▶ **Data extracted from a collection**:
Segment Open

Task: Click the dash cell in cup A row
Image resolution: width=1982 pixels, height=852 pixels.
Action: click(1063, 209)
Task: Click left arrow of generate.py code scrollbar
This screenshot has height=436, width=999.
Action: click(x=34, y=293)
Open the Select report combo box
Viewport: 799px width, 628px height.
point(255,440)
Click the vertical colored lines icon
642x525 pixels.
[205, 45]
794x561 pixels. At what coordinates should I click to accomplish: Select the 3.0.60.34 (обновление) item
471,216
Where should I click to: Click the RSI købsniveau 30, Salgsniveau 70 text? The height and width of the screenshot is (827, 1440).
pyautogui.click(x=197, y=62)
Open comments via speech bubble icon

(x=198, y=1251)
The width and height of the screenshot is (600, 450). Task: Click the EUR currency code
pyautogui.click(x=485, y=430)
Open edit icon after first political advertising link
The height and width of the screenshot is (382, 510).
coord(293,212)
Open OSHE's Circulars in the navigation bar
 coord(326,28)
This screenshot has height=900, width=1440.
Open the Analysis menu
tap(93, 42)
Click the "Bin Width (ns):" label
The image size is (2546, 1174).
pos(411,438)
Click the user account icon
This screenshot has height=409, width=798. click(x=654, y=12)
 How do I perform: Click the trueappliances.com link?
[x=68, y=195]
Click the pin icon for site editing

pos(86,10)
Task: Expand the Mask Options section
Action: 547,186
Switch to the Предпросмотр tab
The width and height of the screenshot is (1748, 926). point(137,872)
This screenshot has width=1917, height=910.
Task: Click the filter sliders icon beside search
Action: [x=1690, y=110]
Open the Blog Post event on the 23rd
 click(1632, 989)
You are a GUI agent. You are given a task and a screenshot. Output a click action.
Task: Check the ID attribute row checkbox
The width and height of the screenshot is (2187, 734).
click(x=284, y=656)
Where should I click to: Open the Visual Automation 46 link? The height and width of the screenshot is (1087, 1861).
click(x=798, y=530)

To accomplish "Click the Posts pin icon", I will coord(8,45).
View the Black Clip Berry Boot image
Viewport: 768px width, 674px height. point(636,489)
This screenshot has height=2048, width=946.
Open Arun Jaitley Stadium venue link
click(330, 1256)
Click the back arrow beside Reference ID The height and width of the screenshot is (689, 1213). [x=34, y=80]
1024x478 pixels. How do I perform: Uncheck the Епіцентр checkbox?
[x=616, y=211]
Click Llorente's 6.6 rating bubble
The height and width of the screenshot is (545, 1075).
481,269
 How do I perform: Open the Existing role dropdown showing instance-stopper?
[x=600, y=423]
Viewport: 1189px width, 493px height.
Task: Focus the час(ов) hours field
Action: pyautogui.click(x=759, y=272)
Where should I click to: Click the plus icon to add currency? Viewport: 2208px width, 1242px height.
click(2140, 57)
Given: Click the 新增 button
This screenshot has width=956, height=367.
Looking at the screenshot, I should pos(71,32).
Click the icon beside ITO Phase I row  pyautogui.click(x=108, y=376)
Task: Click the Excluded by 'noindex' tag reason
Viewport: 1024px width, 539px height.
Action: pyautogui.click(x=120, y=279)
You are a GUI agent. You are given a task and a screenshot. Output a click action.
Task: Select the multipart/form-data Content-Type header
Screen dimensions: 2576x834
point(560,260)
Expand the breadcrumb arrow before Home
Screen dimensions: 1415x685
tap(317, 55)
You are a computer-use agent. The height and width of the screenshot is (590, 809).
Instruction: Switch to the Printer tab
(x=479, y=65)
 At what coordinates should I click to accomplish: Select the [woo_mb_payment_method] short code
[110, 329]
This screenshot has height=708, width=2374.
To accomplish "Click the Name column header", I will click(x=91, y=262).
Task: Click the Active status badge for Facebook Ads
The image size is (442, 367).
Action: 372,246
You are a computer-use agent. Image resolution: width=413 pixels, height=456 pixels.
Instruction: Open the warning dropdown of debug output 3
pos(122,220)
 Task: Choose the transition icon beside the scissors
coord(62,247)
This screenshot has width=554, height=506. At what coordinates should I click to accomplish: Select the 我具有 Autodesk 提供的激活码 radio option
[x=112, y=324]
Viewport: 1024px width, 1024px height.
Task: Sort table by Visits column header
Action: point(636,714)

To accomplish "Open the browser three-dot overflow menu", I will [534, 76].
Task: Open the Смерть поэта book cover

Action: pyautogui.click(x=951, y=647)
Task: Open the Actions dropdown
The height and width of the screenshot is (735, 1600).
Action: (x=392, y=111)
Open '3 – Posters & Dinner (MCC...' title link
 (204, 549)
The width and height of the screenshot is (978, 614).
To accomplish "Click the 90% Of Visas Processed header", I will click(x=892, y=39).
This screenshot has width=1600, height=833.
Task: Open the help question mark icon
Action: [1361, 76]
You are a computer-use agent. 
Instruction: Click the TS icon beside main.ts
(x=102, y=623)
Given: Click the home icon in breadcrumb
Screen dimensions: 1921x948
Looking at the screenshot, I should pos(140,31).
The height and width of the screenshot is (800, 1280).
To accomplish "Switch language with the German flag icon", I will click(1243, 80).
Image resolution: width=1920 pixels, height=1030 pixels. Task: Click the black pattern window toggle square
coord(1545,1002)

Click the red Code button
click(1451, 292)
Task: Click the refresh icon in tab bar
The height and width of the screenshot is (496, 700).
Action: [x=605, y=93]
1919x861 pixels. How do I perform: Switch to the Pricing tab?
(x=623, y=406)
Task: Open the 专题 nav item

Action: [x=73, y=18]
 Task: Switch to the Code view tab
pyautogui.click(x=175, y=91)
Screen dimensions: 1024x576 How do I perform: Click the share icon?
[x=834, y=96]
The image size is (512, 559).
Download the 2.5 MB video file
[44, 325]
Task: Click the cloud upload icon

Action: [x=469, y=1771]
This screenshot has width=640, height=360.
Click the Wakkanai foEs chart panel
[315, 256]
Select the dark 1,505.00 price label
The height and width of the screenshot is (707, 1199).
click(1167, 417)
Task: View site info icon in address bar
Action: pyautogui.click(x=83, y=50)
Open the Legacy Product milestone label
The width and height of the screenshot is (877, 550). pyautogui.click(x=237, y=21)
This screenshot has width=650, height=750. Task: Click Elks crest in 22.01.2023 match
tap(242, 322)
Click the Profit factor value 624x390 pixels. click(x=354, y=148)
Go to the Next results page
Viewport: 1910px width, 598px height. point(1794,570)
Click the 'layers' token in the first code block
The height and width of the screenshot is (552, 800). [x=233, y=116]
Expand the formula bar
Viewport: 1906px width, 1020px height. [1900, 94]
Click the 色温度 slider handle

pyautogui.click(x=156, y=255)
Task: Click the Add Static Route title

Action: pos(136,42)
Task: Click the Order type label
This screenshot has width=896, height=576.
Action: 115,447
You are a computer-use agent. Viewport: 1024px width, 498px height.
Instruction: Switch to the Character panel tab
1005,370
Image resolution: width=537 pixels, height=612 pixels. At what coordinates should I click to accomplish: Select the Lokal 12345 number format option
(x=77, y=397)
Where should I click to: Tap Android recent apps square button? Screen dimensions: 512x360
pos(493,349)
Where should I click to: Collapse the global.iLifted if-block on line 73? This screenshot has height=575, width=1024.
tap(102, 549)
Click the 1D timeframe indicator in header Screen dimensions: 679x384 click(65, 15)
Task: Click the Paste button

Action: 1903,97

Segment Closed

▶ **Exercise goal**: The records above must be set down again exactly as written.

▶ **Written answer**:
Task: Click the dash cell in cup A row
Image resolution: width=1982 pixels, height=852 pixels.
Action: click(1063, 209)
Task: Click left arrow of generate.py code scrollbar
This screenshot has height=436, width=999.
Action: click(x=34, y=293)
Open the Select report combo box
Viewport: 799px width, 628px height.
point(255,440)
Click the vertical colored lines icon
642x525 pixels.
[205, 45]
794x561 pixels. At what coordinates should I click to accomplish: Select the 3.0.60.34 (обновление) item
471,216
Where should I click to: Click the RSI købsniveau 30, Salgsniveau 70 text? The height and width of the screenshot is (827, 1440).
pyautogui.click(x=197, y=62)
Open comments via speech bubble icon

(x=198, y=1251)
The width and height of the screenshot is (600, 450). Task: Click the EUR currency code
pyautogui.click(x=485, y=430)
Open edit icon after first political advertising link
The height and width of the screenshot is (382, 510).
coord(293,212)
Open OSHE's Circulars in the navigation bar
 coord(326,28)
This screenshot has height=900, width=1440.
Open the Analysis menu
tap(93, 42)
Click the "Bin Width (ns):" label
The image size is (2546, 1174).
pos(411,438)
Click the user account icon
This screenshot has height=409, width=798. click(x=654, y=12)
 How do I perform: Click the trueappliances.com link?
[x=68, y=195]
Click the pin icon for site editing

pos(86,10)
Task: Expand the Mask Options section
Action: 547,186
Switch to the Предпросмотр tab
The width and height of the screenshot is (1748, 926). point(137,872)
This screenshot has width=1917, height=910.
Task: Click the filter sliders icon beside search
Action: [x=1690, y=110]
Open the Blog Post event on the 23rd
 click(1632, 989)
You are a GUI agent. You are given a task and a screenshot. Output a click action.
Task: Check the ID attribute row checkbox
The width and height of the screenshot is (2187, 734).
click(x=284, y=656)
Where should I click to: Open the Visual Automation 46 link? The height and width of the screenshot is (1087, 1861).
click(x=798, y=530)

To accomplish "Click the Posts pin icon", I will coord(8,45).
View the Black Clip Berry Boot image
Viewport: 768px width, 674px height. point(636,489)
This screenshot has height=2048, width=946.
Open Arun Jaitley Stadium venue link
click(330, 1256)
Click the back arrow beside Reference ID The height and width of the screenshot is (689, 1213). [x=34, y=80]
1024x478 pixels. How do I perform: Uncheck the Епіцентр checkbox?
[x=616, y=211]
Click Llorente's 6.6 rating bubble
The height and width of the screenshot is (545, 1075).
481,269
 How do I perform: Open the Existing role dropdown showing instance-stopper?
[x=600, y=423]
Viewport: 1189px width, 493px height.
Task: Focus the час(ов) hours field
Action: pyautogui.click(x=759, y=272)
Where should I click to: Click the plus icon to add currency? Viewport: 2208px width, 1242px height.
click(2140, 57)
Given: Click the 新增 button
This screenshot has width=956, height=367.
Looking at the screenshot, I should pos(71,32).
Click the icon beside ITO Phase I row  pyautogui.click(x=108, y=376)
Task: Click the Excluded by 'noindex' tag reason
Viewport: 1024px width, 539px height.
Action: pyautogui.click(x=120, y=279)
You are a GUI agent. You are given a task and a screenshot. Output a click action.
Task: Select the multipart/form-data Content-Type header
Screen dimensions: 2576x834
point(560,260)
Expand the breadcrumb arrow before Home
Screen dimensions: 1415x685
tap(317, 55)
You are a computer-use agent. The height and width of the screenshot is (590, 809).
Instruction: Switch to the Printer tab
(x=479, y=65)
 At what coordinates should I click to accomplish: Select the [woo_mb_payment_method] short code
[110, 329]
This screenshot has height=708, width=2374.
To accomplish "Click the Name column header", I will click(x=91, y=262).
Task: Click the Active status badge for Facebook Ads
The image size is (442, 367).
Action: 372,246
You are a computer-use agent. Image resolution: width=413 pixels, height=456 pixels.
Instruction: Open the warning dropdown of debug output 3
pos(122,220)
 Task: Choose the transition icon beside the scissors
coord(62,247)
This screenshot has width=554, height=506. At what coordinates should I click to accomplish: Select the 我具有 Autodesk 提供的激活码 radio option
[x=112, y=324]
Viewport: 1024px width, 1024px height.
Task: Sort table by Visits column header
Action: point(636,714)

To accomplish "Open the browser three-dot overflow menu", I will [534, 76].
Task: Open the Смерть поэта book cover

Action: pyautogui.click(x=951, y=647)
Task: Open the Actions dropdown
The height and width of the screenshot is (735, 1600).
Action: (x=392, y=111)
Open '3 – Posters & Dinner (MCC...' title link
 (204, 549)
The width and height of the screenshot is (978, 614).
To accomplish "Click the 90% Of Visas Processed header", I will click(x=892, y=39).
This screenshot has width=1600, height=833.
Task: Open the help question mark icon
Action: [1361, 76]
You are a computer-use agent. 
Instruction: Click the TS icon beside main.ts
(x=102, y=623)
Given: Click the home icon in breadcrumb
Screen dimensions: 1921x948
Looking at the screenshot, I should pos(140,31).
The height and width of the screenshot is (800, 1280).
To accomplish "Switch language with the German flag icon", I will click(1243, 80).
Image resolution: width=1920 pixels, height=1030 pixels. Task: Click the black pattern window toggle square
coord(1545,1002)

Click the red Code button
click(1451, 292)
Task: Click the refresh icon in tab bar
The height and width of the screenshot is (496, 700).
Action: [x=605, y=93]
1919x861 pixels. How do I perform: Switch to the Pricing tab?
(x=623, y=406)
Task: Open the 专题 nav item

Action: [x=73, y=18]
 Task: Switch to the Code view tab
pyautogui.click(x=175, y=91)
Screen dimensions: 1024x576 How do I perform: Click the share icon?
[x=834, y=96]
The image size is (512, 559).
Download the 2.5 MB video file
[44, 325]
Task: Click the cloud upload icon

Action: [x=469, y=1771]
This screenshot has width=640, height=360.
Click the Wakkanai foEs chart panel
[315, 256]
Select the dark 1,505.00 price label
The height and width of the screenshot is (707, 1199).
click(1167, 417)
Task: View site info icon in address bar
Action: pyautogui.click(x=83, y=50)
Open the Legacy Product milestone label
The width and height of the screenshot is (877, 550). pyautogui.click(x=237, y=21)
This screenshot has width=650, height=750. Task: Click Elks crest in 22.01.2023 match
tap(242, 322)
Click the Profit factor value 624x390 pixels. click(x=354, y=148)
Go to the Next results page
Viewport: 1910px width, 598px height. point(1794,570)
Click the 'layers' token in the first code block
The height and width of the screenshot is (552, 800). [x=233, y=116]
Expand the formula bar
Viewport: 1906px width, 1020px height. [1900, 94]
Click the 色温度 slider handle

pyautogui.click(x=156, y=255)
Task: Click the Add Static Route title

Action: pos(136,42)
Task: Click the Order type label
This screenshot has width=896, height=576.
Action: 115,447
You are a computer-use agent. Viewport: 1024px width, 498px height.
Instruction: Switch to the Character panel tab
1005,370
Image resolution: width=537 pixels, height=612 pixels. At what coordinates should I click to accomplish: Select the Lokal 12345 number format option
(x=77, y=397)
Where should I click to: Tap Android recent apps square button? Screen dimensions: 512x360
pos(493,349)
Where should I click to: Collapse the global.iLifted if-block on line 73? This screenshot has height=575, width=1024.
tap(102, 549)
Click the 1D timeframe indicator in header Screen dimensions: 679x384 click(65, 15)
Task: Click the Paste button

Action: 1903,97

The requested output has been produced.